Source data:
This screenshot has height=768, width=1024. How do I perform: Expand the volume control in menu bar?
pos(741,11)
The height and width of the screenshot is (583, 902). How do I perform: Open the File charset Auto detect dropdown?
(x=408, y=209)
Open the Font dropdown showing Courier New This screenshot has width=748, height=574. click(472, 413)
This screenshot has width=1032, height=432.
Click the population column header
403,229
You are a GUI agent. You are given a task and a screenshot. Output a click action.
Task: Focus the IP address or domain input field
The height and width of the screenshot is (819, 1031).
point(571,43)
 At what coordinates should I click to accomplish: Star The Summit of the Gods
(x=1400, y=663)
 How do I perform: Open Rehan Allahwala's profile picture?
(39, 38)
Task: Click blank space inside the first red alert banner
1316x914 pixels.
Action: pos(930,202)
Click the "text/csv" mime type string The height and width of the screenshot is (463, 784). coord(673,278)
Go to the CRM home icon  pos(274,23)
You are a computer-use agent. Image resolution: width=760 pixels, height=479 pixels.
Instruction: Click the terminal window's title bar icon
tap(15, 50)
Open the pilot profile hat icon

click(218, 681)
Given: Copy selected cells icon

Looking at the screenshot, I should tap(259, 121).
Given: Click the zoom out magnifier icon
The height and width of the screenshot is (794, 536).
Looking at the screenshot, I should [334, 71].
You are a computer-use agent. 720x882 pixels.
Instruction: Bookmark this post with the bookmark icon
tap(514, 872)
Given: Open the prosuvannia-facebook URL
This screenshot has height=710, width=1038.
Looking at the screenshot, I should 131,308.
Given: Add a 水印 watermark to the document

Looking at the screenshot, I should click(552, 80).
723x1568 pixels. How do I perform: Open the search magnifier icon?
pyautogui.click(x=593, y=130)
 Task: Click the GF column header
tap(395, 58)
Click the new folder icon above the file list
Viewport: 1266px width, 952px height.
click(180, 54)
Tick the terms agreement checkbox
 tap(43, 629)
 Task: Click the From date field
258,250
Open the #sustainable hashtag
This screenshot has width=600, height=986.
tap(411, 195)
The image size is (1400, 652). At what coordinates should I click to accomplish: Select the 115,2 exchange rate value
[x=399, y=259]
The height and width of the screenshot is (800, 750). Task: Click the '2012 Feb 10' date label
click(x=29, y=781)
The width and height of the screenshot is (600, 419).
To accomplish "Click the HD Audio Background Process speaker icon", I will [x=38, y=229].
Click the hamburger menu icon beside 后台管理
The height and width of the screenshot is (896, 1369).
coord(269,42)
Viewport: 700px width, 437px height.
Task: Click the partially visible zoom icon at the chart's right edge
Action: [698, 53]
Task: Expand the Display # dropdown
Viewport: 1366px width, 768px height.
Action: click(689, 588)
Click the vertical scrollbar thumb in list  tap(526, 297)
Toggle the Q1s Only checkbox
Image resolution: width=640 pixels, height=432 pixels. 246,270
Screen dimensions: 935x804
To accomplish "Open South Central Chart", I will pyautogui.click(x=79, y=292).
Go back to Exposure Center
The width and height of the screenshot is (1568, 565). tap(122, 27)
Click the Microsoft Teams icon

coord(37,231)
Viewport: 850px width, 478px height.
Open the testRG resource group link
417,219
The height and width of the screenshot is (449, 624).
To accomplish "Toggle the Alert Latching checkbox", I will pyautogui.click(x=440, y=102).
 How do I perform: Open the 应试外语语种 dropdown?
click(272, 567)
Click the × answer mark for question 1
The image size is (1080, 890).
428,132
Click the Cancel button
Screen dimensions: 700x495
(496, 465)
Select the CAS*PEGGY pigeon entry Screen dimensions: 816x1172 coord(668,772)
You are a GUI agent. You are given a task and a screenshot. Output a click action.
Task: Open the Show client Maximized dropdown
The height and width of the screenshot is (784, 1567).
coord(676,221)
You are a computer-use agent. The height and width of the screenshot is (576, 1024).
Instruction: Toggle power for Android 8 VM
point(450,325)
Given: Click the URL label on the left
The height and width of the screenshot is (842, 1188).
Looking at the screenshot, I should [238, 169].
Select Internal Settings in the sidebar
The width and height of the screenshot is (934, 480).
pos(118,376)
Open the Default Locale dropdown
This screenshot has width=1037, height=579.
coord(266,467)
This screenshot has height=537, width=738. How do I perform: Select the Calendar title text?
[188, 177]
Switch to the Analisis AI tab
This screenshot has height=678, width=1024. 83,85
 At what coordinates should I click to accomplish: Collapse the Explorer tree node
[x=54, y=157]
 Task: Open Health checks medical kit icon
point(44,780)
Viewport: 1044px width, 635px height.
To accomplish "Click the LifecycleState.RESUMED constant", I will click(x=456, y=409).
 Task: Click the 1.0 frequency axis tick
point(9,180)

» What this task involves
The required result is an identical copy of the records above.

» Expected answer
This screenshot has height=768, width=1024. How do I perform: Expand the volume control in menu bar?
pos(741,11)
The height and width of the screenshot is (583, 902). How do I perform: Open the File charset Auto detect dropdown?
(x=408, y=209)
Open the Font dropdown showing Courier New This screenshot has width=748, height=574. click(472, 413)
This screenshot has width=1032, height=432.
Click the population column header
403,229
You are a GUI agent. You are given a task and a screenshot. Output a click action.
Task: Focus the IP address or domain input field
The height and width of the screenshot is (819, 1031).
point(571,43)
 At what coordinates should I click to accomplish: Star The Summit of the Gods
(x=1400, y=663)
 How do I perform: Open Rehan Allahwala's profile picture?
(39, 38)
Task: Click blank space inside the first red alert banner
1316x914 pixels.
Action: pos(930,202)
Click the "text/csv" mime type string The height and width of the screenshot is (463, 784). coord(673,278)
Go to the CRM home icon  pos(274,23)
You are a computer-use agent. Image resolution: width=760 pixels, height=479 pixels.
Instruction: Click the terminal window's title bar icon
tap(15, 50)
Open the pilot profile hat icon

click(218, 681)
Given: Copy selected cells icon

Looking at the screenshot, I should tap(259, 121).
Given: Click the zoom out magnifier icon
The height and width of the screenshot is (794, 536).
Looking at the screenshot, I should [334, 71].
You are a computer-use agent. 720x882 pixels.
Instruction: Bookmark this post with the bookmark icon
tap(514, 872)
Given: Open the prosuvannia-facebook URL
This screenshot has height=710, width=1038.
Looking at the screenshot, I should 131,308.
Given: Add a 水印 watermark to the document

Looking at the screenshot, I should click(552, 80).
723x1568 pixels. How do I perform: Open the search magnifier icon?
pyautogui.click(x=593, y=130)
 Task: Click the GF column header
tap(395, 58)
Click the new folder icon above the file list
Viewport: 1266px width, 952px height.
click(180, 54)
Tick the terms agreement checkbox
 tap(43, 629)
 Task: Click the From date field
258,250
Open the #sustainable hashtag
This screenshot has width=600, height=986.
tap(411, 195)
The image size is (1400, 652). At what coordinates should I click to accomplish: Select the 115,2 exchange rate value
[x=399, y=259]
The height and width of the screenshot is (800, 750). Task: Click the '2012 Feb 10' date label
click(x=29, y=781)
The width and height of the screenshot is (600, 419).
To accomplish "Click the HD Audio Background Process speaker icon", I will [x=38, y=229].
Click the hamburger menu icon beside 后台管理
The height and width of the screenshot is (896, 1369).
coord(269,42)
Viewport: 700px width, 437px height.
Task: Click the partially visible zoom icon at the chart's right edge
Action: [698, 53]
Task: Expand the Display # dropdown
Viewport: 1366px width, 768px height.
Action: click(689, 588)
Click the vertical scrollbar thumb in list  tap(526, 297)
Toggle the Q1s Only checkbox
Image resolution: width=640 pixels, height=432 pixels. 246,270
Screen dimensions: 935x804
To accomplish "Open South Central Chart", I will pyautogui.click(x=79, y=292).
Go back to Exposure Center
The width and height of the screenshot is (1568, 565). tap(122, 27)
Click the Microsoft Teams icon

coord(37,231)
Viewport: 850px width, 478px height.
Open the testRG resource group link
417,219
The height and width of the screenshot is (449, 624).
To accomplish "Toggle the Alert Latching checkbox", I will pyautogui.click(x=440, y=102).
 How do I perform: Open the 应试外语语种 dropdown?
click(272, 567)
Click the × answer mark for question 1
The image size is (1080, 890).
428,132
Click the Cancel button
Screen dimensions: 700x495
(496, 465)
Select the CAS*PEGGY pigeon entry Screen dimensions: 816x1172 coord(668,772)
You are a GUI agent. You are given a task and a screenshot. Output a click action.
Task: Open the Show client Maximized dropdown
The height and width of the screenshot is (784, 1567).
coord(676,221)
You are a computer-use agent. The height and width of the screenshot is (576, 1024).
Instruction: Toggle power for Android 8 VM
point(450,325)
Given: Click the URL label on the left
The height and width of the screenshot is (842, 1188).
Looking at the screenshot, I should [238, 169].
Select Internal Settings in the sidebar
The width and height of the screenshot is (934, 480).
pos(118,376)
Open the Default Locale dropdown
This screenshot has width=1037, height=579.
coord(266,467)
This screenshot has height=537, width=738. How do I perform: Select the Calendar title text?
[188, 177]
Switch to the Analisis AI tab
This screenshot has height=678, width=1024. 83,85
 At what coordinates should I click to accomplish: Collapse the Explorer tree node
[x=54, y=157]
 Task: Open Health checks medical kit icon
point(44,780)
Viewport: 1044px width, 635px height.
To accomplish "Click the LifecycleState.RESUMED constant", I will click(x=456, y=409).
 Task: Click the 1.0 frequency axis tick
point(9,180)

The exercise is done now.